Atlanta I got lucky and five students, now calling themselves the ACORN International Team at Georgia State University, picked as their major project at the GSU School of Social Work helping us develop information and support for our Remittance Justice Campaign. We assembled at a Nepalese restaurant in an Atlanta neighborhood that is at the epicenter of immigrant and refugee resettlement so that we could compare notes and make out plans for the kind of deep and extensive look at remittance experience and costs in a US-city, similar to what we have done in Toronto and Mexico City previously during this campaign.

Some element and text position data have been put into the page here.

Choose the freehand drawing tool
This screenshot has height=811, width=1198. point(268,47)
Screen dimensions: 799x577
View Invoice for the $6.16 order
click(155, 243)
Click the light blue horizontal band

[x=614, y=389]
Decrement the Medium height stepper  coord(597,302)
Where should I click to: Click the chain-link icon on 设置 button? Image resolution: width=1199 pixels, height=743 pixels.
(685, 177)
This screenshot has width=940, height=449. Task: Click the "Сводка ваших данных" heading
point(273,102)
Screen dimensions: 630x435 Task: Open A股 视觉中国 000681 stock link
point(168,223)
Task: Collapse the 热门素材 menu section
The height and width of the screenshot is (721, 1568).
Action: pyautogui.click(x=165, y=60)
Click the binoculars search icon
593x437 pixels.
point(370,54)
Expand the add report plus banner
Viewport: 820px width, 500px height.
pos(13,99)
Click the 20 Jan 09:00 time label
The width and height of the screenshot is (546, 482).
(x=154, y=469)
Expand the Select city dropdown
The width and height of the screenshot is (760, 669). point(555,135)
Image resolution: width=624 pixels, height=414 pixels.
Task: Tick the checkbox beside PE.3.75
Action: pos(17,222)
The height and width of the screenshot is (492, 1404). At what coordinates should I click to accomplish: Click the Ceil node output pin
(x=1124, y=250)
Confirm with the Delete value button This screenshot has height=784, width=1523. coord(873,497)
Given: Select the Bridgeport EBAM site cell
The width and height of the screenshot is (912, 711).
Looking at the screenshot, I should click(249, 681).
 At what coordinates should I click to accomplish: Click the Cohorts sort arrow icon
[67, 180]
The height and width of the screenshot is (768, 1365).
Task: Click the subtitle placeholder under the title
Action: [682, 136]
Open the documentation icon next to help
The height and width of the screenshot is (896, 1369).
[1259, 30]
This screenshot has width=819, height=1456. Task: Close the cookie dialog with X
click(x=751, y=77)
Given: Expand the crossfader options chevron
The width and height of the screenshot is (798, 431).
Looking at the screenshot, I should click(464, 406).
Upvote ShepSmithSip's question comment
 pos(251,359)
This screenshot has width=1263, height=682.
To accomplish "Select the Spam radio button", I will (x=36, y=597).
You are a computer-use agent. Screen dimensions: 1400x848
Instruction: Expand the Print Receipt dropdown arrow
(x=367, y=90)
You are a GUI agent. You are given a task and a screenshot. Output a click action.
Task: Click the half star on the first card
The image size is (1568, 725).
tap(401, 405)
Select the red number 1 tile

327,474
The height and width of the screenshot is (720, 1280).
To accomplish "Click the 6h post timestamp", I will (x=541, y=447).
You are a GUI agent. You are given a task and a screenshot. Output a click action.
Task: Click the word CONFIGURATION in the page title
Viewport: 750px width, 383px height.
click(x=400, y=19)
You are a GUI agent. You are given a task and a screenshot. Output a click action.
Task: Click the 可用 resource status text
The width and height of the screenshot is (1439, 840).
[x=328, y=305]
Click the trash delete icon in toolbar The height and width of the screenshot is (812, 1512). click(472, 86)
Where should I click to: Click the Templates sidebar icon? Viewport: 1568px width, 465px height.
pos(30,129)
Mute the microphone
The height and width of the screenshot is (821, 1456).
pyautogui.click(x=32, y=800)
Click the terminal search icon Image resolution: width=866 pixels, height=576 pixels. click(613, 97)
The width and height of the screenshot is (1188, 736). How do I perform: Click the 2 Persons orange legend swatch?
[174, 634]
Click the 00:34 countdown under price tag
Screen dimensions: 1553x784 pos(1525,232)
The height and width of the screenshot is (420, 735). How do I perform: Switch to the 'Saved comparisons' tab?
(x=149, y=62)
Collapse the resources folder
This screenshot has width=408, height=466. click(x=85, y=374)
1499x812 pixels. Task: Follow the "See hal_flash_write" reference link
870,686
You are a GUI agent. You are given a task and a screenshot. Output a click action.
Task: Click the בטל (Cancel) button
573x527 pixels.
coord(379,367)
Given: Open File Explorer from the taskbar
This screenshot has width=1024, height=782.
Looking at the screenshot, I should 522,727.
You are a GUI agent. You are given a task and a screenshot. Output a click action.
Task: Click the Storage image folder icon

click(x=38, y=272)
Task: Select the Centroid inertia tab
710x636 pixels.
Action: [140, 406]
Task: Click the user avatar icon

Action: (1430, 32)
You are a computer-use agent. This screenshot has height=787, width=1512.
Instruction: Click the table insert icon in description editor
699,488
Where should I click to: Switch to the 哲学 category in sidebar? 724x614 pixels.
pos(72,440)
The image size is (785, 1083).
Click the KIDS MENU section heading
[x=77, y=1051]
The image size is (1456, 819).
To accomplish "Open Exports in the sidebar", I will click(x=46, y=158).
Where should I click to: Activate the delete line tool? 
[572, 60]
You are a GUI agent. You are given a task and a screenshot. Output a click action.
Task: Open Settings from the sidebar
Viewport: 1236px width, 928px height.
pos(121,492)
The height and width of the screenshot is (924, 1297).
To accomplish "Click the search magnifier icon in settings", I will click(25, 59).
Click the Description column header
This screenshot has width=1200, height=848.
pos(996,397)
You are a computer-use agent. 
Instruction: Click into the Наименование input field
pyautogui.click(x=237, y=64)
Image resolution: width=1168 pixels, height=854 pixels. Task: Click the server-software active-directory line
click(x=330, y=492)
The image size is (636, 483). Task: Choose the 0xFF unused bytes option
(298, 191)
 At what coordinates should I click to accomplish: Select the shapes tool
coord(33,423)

Going around the table, the reports were encouraging. The survey instrument had taken shape. We were making progress securing translators for the target communities among Burmese, Ethiopians, and Latinos. Several churches and agencies where the students were doing field placements had already been enlisted to help and were showing some interest and enthusiasm in what we would find. The team was committed to doing blogs and social networking to communicate and get the word out. The goals of 100 completed surveys per team member could find us with 500 pieces of rich data to work into a report for ACORN International to release in Atlanta, Social Policy, and wider to engage more discussion about the need to change public policy. We were on our way.
The one roadblock that kept cropping up in some of the reports was a repeated expression of disbelief, if not outright warning, to the team from the “gatekeepers” that immigrants would refuse to share information about the real costs of remittances with us. One outfit offered to circulate it for us so that maybe they could extend more legitimacy to our questions about costs and transfer methods. Another well intentioned soul suggested we not ask specifically what the cost of remittances were or the amount sent but give “ranges” between high and low dollar amounts.
As well meaning as the comments might have been, I was amazed at how clearly they and these notions were actually building the infrastructure for financial exploitation and illiteracy for “new” Americans that would inevitably and predictably lead them now predatory and perilous paths. By avoiding real questions, discussion and engagement on practice and costs, immigrants and refugees would be relying on “word of mouth” recommendations about “best practices” rather than real data on the least expensive and most secure remittance streams and most reputable, reliable money transfer organizations (MTOs). The gatekeepers were also assuming and projecting cultural values about the appropriateness of discussions about money that might be more common here, than elsewhere, and, more importantly, were making predictions not premised on field experiences. They were projecting their own lack of comfort around financial issues onto the students before our team was in the field and could evaluate the credibility of their advice. All of this was also in the face of information from the team already that those groups receiving resettlement grants from US-based sources almost invariably sent most of the money home immediately to their families left behind, and were also clearly not getting advice on the cheapest ways to make such remittances. It also goes without saying that the team was not even asking for people’s names on the survey, unless volunteered.
In truth our experience in Canada, Mexico, and around the world where we have collected the data for the Remittance Justice Campaign is the opposite. People can hardly wait to talk about their experiences in making remittances, especially since the dollars are dear and few can believe how much the middle men are raking off. The Pew Trust and InterAmerican Bank have also contracted for such surveys repeatedly through “cold calls” and usual methodology without any difficulty.
Why would community organizers and total strangers have found that immigrants are anxious to share remittance experiences, yet some gate keeping agencies been resistant to real discussions with their “clients” about such critical issues? The answer may lie right there: seeing them as clients, rather than people, like the rest of us, trying to navigate confusing financial systems with limited information, and desperate for help. New immigrants and refugees deserve better frankly, and in this area they deserve and have earned justice not continued exploitation.